Ralph Lauren took a well-deserved extended bow last night as he both presented and celebrated his 40th anniversary collection.

Mr. Lauren sauntered down the runway at a tent erected just outside the Conservatory Gardens in Manhattan’s Central Park to Frank Sinatra’s “The Best Is Yet To Come.” A crowd that included Sarah Jessica Parker, Martha Stewart, Diane Sawyer, and Barbara Walters gave the designer a standing ovation. Fellow top-tier designers, Donna Karan, Carolina Herrera, Diane von Furstenberg, and Vera Wang, who once worked for Mr. Lauren, also were at the black-tie event.

The theme of the spring collection, debuting during New York Fashion Week, was a day at the races. Some models wore oversized hats with garden-party dresses — one of the best being a pale-blue floral printed silk plisse gown with a halter neckline and ruffled jabot — while others wore menswear-style jackets, ascots, and tailored trousers. Spatlike shoes completed the look.

The jockeys were even represented with crystal-embellished jodhpurs, a yellow jersey dress with an equestrian print, and a bright pink equestrian-print taffeta jacket with splashes of blue, white, green, and yellow, and a peplum at the hip.

Spring ’08 features more colors than Mr. Lauren has shown in years.

The clothes, however, were secondary to recognizing Mr. Lauren’s long tenure at the top of an industry always looking for the next big thing.

Mr. Lauren is one of the “nicest, warmest, and loveliest” in the fashion world, Ms. von Furstenberg, president of the Council of Fashion Designers of America, said.

“He is so successful because he lives his fantasy with such passion. I just love him,” she said.

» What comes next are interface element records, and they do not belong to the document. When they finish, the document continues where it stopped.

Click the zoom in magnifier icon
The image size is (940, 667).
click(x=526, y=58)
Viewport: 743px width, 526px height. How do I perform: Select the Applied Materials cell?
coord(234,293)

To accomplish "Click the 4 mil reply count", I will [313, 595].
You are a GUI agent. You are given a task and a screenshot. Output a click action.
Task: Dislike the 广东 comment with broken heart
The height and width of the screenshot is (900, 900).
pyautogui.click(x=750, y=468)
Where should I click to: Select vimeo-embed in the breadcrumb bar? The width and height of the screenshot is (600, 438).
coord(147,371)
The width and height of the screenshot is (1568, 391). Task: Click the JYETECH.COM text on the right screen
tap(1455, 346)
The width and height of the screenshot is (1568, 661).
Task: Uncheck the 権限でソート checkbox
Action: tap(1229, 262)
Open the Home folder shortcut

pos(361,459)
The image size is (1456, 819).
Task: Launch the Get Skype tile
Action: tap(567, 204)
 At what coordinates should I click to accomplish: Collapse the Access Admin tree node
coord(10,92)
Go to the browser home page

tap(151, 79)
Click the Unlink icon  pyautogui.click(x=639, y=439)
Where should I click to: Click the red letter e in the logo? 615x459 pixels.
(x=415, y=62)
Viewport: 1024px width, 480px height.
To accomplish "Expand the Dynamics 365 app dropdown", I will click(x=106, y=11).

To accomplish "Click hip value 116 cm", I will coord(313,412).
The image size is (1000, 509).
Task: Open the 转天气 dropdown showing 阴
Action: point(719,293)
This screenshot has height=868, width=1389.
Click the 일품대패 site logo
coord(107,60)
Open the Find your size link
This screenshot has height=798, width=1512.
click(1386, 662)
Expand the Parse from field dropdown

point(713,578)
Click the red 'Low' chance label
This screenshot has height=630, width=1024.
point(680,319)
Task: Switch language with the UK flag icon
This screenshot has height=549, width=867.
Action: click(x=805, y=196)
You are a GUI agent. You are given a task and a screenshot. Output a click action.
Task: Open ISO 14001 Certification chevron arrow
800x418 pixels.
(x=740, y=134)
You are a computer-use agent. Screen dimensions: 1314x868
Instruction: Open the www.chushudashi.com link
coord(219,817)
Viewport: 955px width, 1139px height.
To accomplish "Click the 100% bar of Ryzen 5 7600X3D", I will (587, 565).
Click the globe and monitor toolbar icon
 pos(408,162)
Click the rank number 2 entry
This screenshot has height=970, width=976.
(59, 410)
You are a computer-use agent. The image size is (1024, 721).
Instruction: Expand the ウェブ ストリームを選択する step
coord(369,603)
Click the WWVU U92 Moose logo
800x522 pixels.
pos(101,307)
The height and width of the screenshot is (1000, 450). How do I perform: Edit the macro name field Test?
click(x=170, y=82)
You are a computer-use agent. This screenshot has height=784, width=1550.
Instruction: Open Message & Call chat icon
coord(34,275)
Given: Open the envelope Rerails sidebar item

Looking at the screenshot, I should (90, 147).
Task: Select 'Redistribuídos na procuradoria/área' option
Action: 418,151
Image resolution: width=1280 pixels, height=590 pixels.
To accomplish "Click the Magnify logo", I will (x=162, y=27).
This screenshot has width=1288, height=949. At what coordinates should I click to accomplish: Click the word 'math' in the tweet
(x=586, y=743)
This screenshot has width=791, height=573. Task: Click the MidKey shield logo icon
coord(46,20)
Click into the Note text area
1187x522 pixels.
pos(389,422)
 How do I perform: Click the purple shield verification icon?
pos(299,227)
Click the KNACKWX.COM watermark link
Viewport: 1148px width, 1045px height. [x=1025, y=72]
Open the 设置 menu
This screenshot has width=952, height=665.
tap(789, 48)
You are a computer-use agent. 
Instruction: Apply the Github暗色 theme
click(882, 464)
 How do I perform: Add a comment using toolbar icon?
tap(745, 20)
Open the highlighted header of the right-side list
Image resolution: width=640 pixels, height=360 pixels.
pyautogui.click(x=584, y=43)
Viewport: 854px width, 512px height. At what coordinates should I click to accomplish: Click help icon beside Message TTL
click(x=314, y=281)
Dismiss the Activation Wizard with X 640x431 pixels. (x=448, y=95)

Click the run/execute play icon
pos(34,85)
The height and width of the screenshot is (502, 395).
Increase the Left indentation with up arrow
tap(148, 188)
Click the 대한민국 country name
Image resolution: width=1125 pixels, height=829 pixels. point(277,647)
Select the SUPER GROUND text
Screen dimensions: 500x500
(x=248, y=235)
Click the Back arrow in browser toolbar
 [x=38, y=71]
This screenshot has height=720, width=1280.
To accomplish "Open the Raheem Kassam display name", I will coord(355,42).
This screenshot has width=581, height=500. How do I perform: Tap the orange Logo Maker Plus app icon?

After the last gown — a slinky and stunning silver chain-beaded gown — disappeared from the runway and Mr. Lauren had his moment in the spotlight, the back wall opened to reveal an elegant and elaborate party set up in the Conservatory Garden itself. This was the first private event ever held at the Gardens by a third party.

A sprawling fountain in the middle picked up the light from the dozen chandeliers hanging from arched arborways on the terrace and from the hundreds of candles on the tables.

“Like a Henry James character, he (Lauren) is the last true idealist about America’s imagination of itself,” a curator at the Costume Institute at the Metropolitan Museum of Art, Harold Koda, said. “That makes him the greatest ambassador of American style.”